- _Task details_
Write down exactly what lies from the line containing "Viewport: 1024px width, 496px height." to the end of the records, inclusive, and omit the pictures.

- _Supplied information_
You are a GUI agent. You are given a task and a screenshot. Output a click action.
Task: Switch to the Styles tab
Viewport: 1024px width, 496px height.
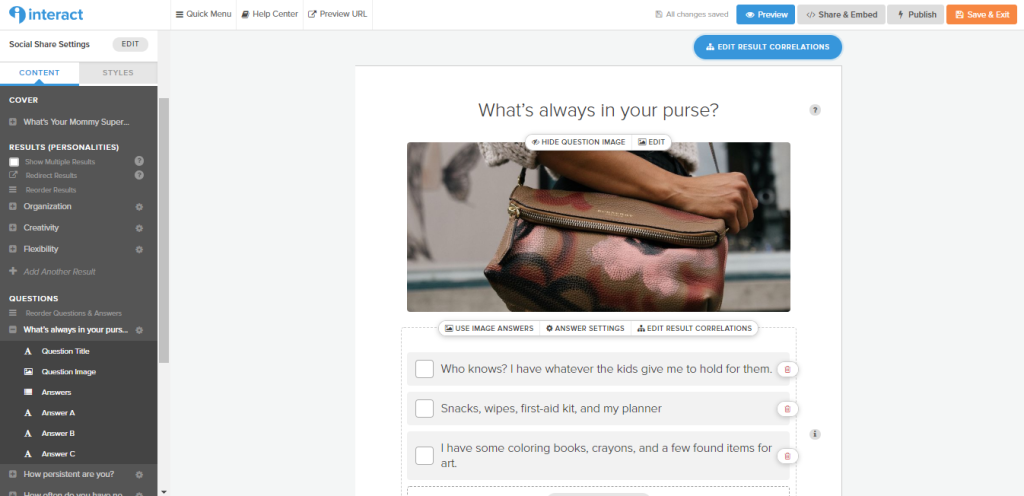point(118,73)
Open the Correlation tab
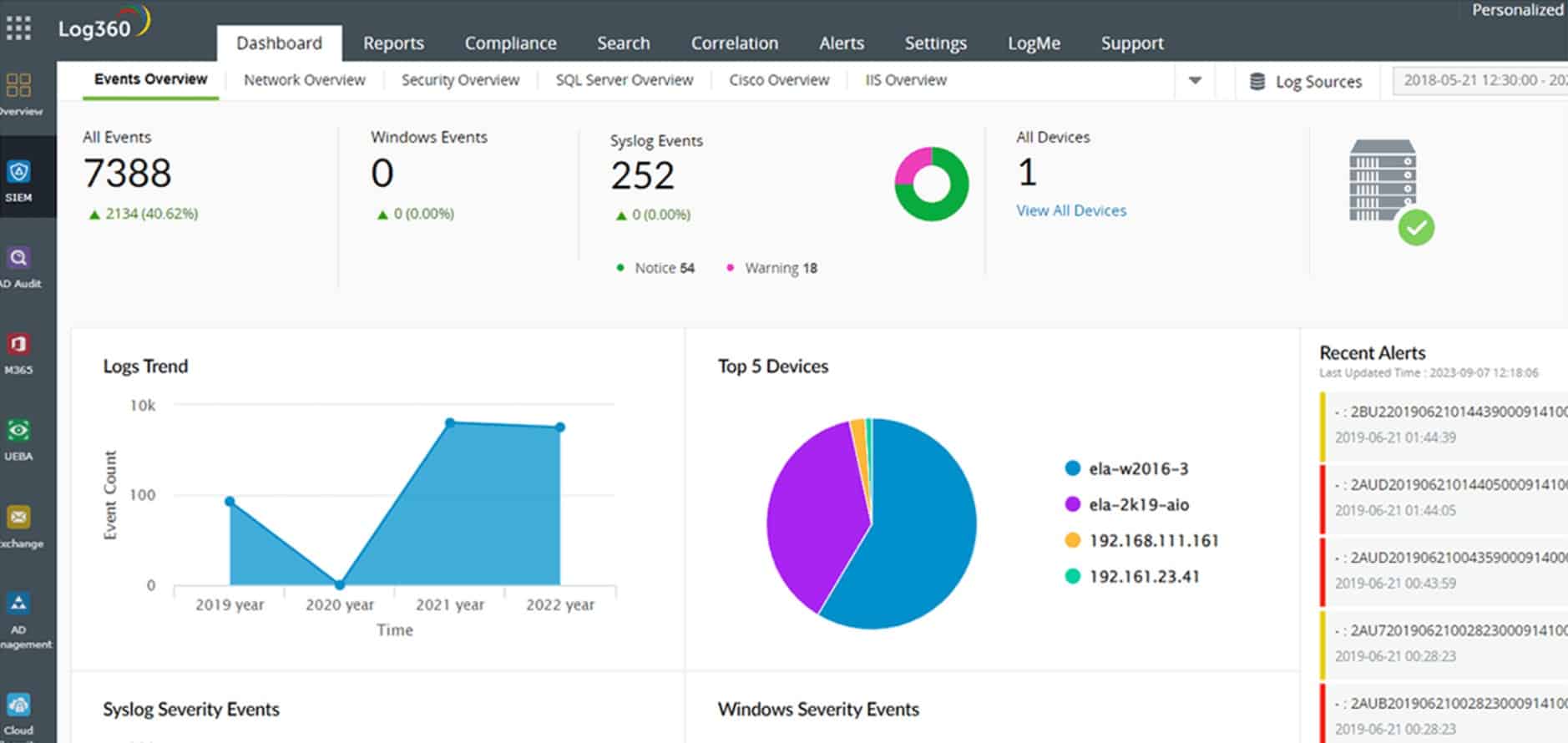Viewport: 1568px width, 743px height. [x=734, y=43]

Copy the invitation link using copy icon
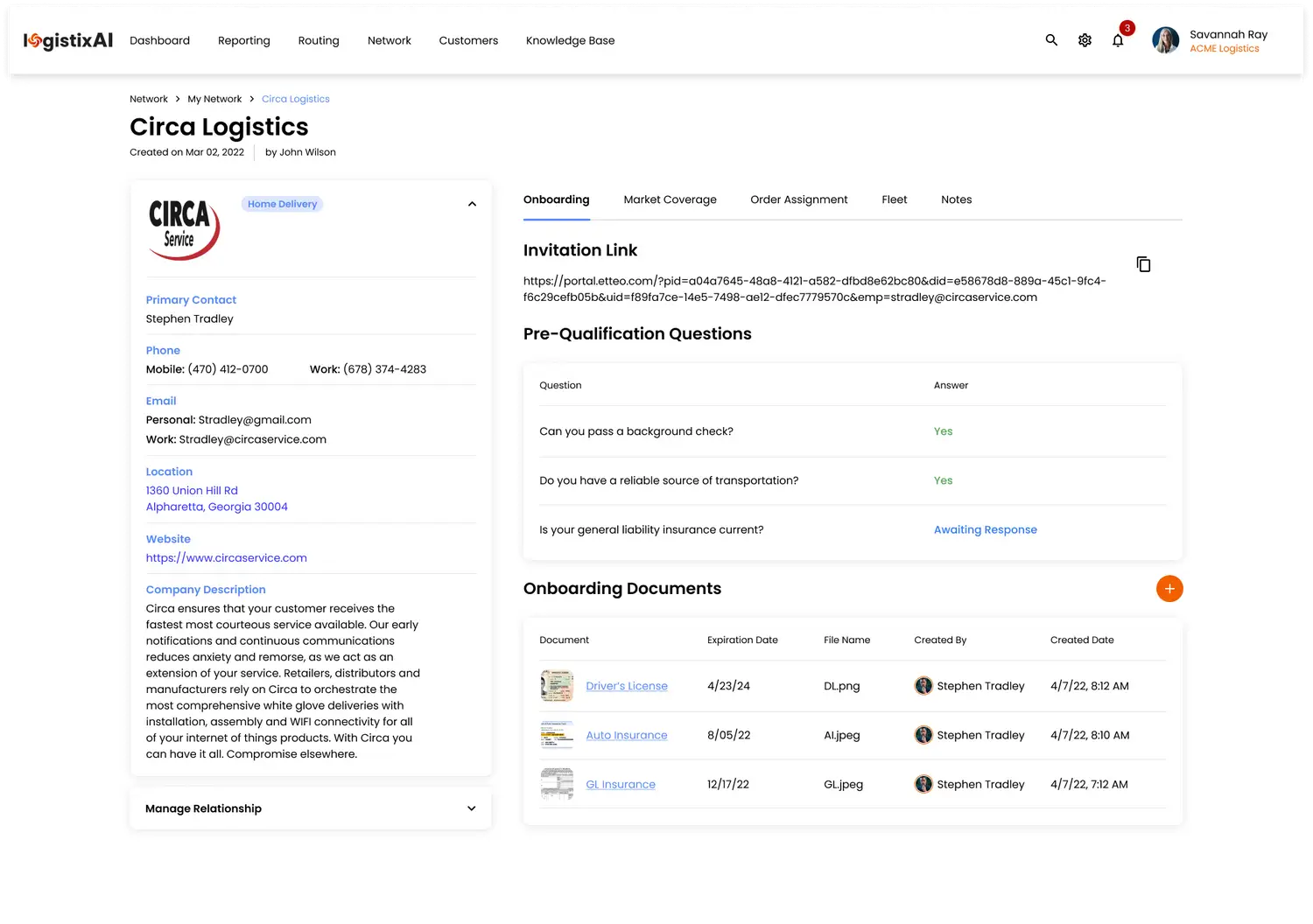tap(1143, 264)
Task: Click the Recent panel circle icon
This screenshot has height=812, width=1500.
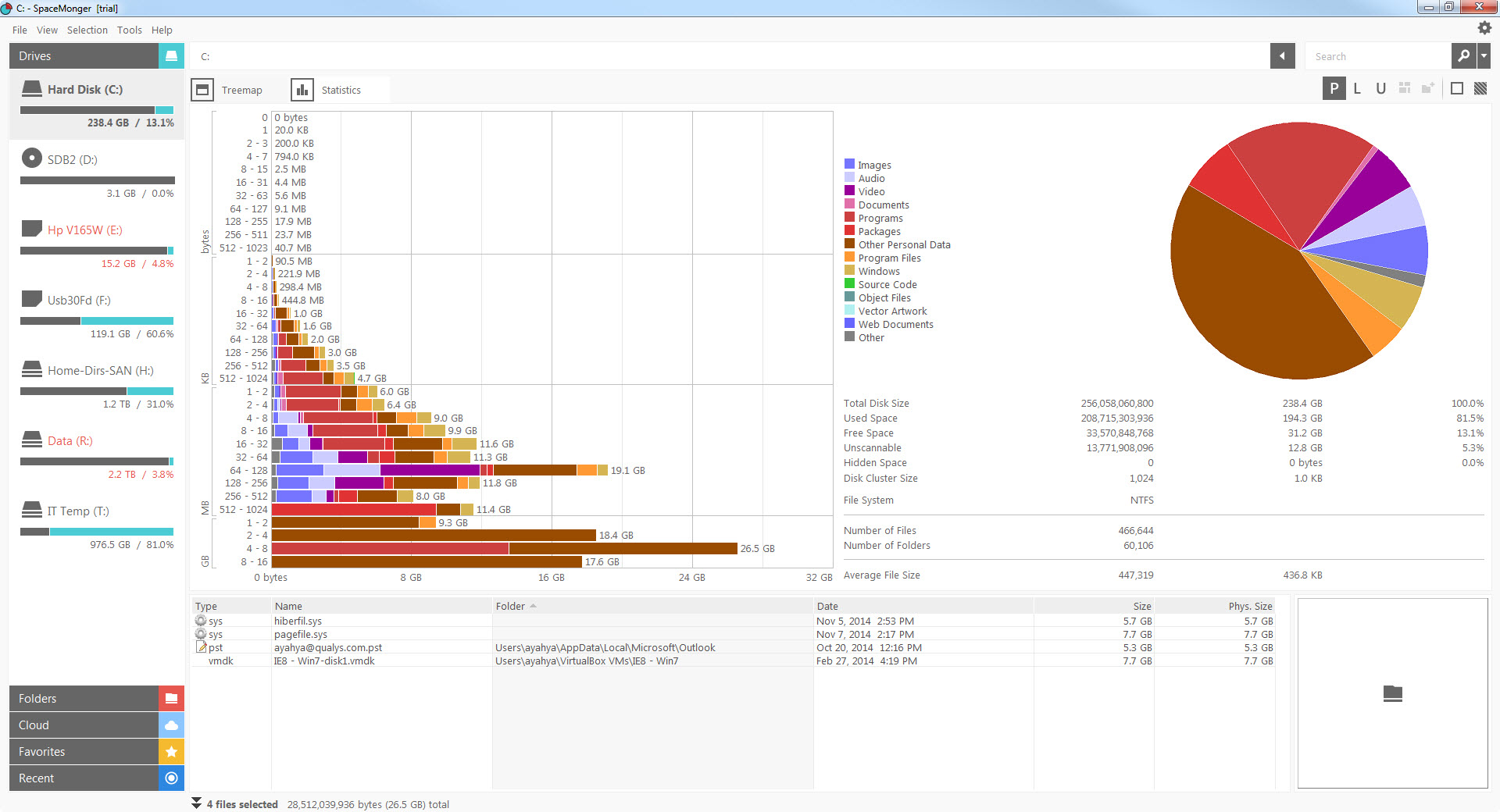Action: coord(171,778)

- _Response area_
Viewport: 1024px width, 496px height.
point(118,73)
Open the Correlation tab
Viewport: 1568px width, 743px height. [x=734, y=43]

Copy the invitation link using copy icon
tap(1143, 264)
Task: Click the Recent panel circle icon
This screenshot has height=812, width=1500.
Action: coord(171,778)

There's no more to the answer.